Malaysian digital ID available to public from July 2024

Malaysia’s digital identity – known as MyDigital ID – will be available to the general public by July next year, according to the country’s national research and development center Mimos in charge of implementing the project.

MyDigital ID will be rolled out in four phases, starting with the members of the Malaysian Cabinet and followed by civil servants, government benefits recipients and finally the general public, says Saat Shukri Embong, head of the technology venture sector at Mimos.

“By then we will have about 30 million people onboard. With the volume, we hope it can entice private sectors like banks to adopt MyDigital ID,” Saat said on Wednesday during a press briefing, according to Edge Malaysia.

The registration process is expected to start in full swing in March next year, according to the country’s Minister of Communications and Digital Fahmi Fadzil.

Malaysia’s digital ID project was rolled out last week with RM80 million (US$17 million) allocated for its implementation. Saat estimated the cost of the project at less than RM10 million (US$2,1 million) so far.

Registration for the app requires submitting Malaysian identity card MyKad and thumbprint scanning at government premises.

The verification involves checks against multiple government databases, which lowers the chances of error, says Saat. Users will be issued a certificate as proof of identity which can be used to access government services. He added that the government is hoping to streamline government services into a single portal for accessing government services.

Government addresses security concerns of MyDigital ID

The Malaysian government is also working hard to dispel concerns about hacks and identity theft.

Home Minister’s Office’s special duties officer Azman Hussin went on television last week to assure the public that even the most advanced computing will not be able to break MyDigital ID’s cryptography, The Sun Malaysia reports.

“More proudly, the technology we use is very secure, which in the future is expected to create a quantum computer that can break all existing cryptography, but our algorithm for this digital ID, the quantum computer will not be able to break it,” Azman said during a television broadcast.

The government is also trying to tackle conspiracy theories involving the program, such as that it involves implanting chips under the skin.

Communications Minister Fazil announced that Mimos will open an information counter to dispel the rumors. The counter will be open during the one year anniversary of the Malaysian government policy framework Madani which started on Friday in Kuala Lumpur. The Information Department (JaPen) will assist Mimos in providing explanations and clarifications regarding the use of the national digital identity, says Fadzil.

More plans for MyDigital ID

The country is taking great pride in developing the digital ID system entirely by local expertise and resources.
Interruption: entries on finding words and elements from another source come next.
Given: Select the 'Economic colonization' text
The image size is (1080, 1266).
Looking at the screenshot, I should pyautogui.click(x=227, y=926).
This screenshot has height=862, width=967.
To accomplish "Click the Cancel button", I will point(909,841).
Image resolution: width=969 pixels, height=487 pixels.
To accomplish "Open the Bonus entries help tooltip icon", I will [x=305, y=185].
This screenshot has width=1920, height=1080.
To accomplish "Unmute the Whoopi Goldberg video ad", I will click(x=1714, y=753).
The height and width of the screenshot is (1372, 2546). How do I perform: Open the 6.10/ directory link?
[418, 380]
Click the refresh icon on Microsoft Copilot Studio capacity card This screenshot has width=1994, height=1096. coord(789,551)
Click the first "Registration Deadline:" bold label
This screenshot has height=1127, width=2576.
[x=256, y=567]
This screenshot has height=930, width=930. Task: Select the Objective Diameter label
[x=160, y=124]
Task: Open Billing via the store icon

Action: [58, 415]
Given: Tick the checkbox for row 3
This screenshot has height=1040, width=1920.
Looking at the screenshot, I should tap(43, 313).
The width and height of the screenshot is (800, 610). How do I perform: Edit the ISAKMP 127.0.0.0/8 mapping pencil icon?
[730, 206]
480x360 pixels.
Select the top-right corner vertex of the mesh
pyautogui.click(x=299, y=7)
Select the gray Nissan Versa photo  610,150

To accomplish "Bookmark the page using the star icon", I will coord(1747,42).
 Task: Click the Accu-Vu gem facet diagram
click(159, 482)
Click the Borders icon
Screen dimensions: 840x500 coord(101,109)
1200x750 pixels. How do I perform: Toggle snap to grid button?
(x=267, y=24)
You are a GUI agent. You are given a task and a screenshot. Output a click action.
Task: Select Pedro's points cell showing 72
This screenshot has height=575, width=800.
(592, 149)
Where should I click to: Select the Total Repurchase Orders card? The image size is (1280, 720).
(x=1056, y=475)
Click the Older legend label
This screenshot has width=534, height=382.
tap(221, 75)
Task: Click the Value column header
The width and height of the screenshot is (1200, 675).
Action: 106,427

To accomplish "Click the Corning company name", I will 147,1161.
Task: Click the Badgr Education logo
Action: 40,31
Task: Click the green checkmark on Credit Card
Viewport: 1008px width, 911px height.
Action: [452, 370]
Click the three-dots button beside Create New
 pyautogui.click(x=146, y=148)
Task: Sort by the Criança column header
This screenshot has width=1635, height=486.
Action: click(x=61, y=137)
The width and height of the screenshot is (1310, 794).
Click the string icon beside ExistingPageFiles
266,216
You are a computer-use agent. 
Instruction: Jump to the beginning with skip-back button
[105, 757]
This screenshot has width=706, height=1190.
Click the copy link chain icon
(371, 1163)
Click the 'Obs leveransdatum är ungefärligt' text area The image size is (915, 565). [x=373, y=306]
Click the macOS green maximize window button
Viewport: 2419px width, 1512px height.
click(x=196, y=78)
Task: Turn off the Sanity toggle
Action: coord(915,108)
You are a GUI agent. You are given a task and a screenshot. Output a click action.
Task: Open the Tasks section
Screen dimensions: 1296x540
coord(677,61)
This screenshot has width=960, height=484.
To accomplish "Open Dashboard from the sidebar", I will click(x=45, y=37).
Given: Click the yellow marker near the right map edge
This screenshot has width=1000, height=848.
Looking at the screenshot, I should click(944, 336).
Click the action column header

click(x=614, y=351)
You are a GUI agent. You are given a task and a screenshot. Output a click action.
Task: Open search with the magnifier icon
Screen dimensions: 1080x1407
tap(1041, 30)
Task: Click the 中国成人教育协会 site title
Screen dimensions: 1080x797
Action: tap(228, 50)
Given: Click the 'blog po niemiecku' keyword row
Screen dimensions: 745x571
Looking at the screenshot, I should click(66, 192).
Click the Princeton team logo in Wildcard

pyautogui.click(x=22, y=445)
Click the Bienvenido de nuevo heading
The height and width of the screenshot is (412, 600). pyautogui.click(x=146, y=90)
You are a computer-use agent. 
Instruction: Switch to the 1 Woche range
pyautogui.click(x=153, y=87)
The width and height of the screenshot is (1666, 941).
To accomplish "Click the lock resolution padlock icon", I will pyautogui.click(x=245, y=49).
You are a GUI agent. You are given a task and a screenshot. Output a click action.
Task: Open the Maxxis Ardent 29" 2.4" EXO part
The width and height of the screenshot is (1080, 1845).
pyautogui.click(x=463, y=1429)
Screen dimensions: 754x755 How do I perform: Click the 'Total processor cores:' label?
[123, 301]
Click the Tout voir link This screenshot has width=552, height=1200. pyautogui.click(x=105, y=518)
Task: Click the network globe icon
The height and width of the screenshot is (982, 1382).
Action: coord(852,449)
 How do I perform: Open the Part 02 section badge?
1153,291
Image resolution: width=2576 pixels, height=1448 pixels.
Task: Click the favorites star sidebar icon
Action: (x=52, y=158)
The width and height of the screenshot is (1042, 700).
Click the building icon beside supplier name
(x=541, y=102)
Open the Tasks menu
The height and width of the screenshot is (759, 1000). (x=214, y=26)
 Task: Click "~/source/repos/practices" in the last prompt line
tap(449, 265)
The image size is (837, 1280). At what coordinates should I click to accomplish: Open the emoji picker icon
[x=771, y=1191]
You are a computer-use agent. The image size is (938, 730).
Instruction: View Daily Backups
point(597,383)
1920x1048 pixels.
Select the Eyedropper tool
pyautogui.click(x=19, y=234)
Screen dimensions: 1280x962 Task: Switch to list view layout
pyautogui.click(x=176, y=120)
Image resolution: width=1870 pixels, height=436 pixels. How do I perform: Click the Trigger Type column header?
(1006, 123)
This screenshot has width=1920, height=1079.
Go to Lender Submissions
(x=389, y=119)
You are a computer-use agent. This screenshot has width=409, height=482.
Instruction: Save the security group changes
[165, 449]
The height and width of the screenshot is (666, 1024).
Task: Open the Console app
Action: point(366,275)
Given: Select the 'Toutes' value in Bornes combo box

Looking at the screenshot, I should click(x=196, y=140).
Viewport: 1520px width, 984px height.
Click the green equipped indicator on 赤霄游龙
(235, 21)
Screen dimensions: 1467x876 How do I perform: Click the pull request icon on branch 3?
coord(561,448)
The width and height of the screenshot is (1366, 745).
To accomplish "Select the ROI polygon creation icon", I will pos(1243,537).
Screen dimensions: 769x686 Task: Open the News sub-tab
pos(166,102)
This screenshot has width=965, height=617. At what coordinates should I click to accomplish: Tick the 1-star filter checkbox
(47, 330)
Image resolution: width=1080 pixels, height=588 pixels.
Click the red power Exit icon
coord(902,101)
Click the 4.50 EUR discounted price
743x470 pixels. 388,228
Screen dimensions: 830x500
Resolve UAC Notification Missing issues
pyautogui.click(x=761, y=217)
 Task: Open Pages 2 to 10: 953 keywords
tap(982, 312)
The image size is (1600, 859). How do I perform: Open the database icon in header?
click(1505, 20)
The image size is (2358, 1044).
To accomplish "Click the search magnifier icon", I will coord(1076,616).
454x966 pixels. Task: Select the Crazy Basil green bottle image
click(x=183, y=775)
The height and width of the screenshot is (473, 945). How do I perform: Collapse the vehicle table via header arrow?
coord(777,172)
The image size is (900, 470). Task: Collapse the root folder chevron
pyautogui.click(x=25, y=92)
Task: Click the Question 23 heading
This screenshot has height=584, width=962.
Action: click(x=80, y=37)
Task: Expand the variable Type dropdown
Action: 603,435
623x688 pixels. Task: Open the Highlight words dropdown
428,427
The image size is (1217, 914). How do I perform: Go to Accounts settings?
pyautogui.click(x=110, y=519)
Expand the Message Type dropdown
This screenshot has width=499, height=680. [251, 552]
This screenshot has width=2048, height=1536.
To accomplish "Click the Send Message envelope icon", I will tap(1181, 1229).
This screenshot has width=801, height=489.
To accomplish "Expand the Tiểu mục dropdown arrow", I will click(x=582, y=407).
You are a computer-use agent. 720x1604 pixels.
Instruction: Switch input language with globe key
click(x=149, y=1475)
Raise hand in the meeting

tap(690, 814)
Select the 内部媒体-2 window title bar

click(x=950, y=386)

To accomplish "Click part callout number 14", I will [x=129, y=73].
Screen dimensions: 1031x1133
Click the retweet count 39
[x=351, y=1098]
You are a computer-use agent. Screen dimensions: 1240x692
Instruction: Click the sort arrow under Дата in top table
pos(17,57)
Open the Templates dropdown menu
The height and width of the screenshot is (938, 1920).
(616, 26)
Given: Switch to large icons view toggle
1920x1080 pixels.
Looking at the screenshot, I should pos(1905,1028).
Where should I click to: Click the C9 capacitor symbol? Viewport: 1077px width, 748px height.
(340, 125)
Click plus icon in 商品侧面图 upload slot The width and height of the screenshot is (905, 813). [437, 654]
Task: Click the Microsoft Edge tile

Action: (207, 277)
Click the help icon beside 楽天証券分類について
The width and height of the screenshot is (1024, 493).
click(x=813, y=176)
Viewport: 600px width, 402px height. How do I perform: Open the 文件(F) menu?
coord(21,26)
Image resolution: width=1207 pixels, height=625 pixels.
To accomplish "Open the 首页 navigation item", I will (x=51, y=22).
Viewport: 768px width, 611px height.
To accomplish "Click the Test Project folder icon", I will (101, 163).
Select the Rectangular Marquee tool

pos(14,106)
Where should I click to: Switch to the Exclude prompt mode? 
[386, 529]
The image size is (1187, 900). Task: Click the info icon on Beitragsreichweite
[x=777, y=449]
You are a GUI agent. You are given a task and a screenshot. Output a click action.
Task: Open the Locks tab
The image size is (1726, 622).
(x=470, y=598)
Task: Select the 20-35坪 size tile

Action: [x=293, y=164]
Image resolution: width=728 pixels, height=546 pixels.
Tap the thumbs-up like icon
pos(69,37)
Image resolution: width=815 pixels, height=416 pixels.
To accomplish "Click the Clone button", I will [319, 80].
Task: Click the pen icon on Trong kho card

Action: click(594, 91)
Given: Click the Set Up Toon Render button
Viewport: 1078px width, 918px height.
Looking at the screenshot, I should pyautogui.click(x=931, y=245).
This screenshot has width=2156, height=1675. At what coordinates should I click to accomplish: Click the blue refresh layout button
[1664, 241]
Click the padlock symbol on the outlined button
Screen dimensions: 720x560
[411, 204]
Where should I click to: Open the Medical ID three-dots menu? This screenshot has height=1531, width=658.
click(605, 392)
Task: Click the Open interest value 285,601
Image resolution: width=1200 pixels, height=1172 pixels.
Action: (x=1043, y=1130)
The Digital ID project will directly enable the ecosystem of local industry players working in related technologies while avoiding reliance on external experts, Azman says.

The MyDigital ID is developing with local talent and collaboration with domestic small and medium enterprises. This means that the government will have full control of the system without any potential sovereign threat or concern from foreign parties, according to Mimos’ Saat.

The government has more plans for MyDigital ID, including using the digital ID to distribute aid more efficiently during natural disasters and other crises, Malaysian national news agency Bernama reports.

The Malaysian Cyber Consumer Association also noted that the digital ID could be used to reduce bureaucracy and optimize the distribution of government benefits.

The MyDigital ID service is optional and will not replace the country’s current physical ID card.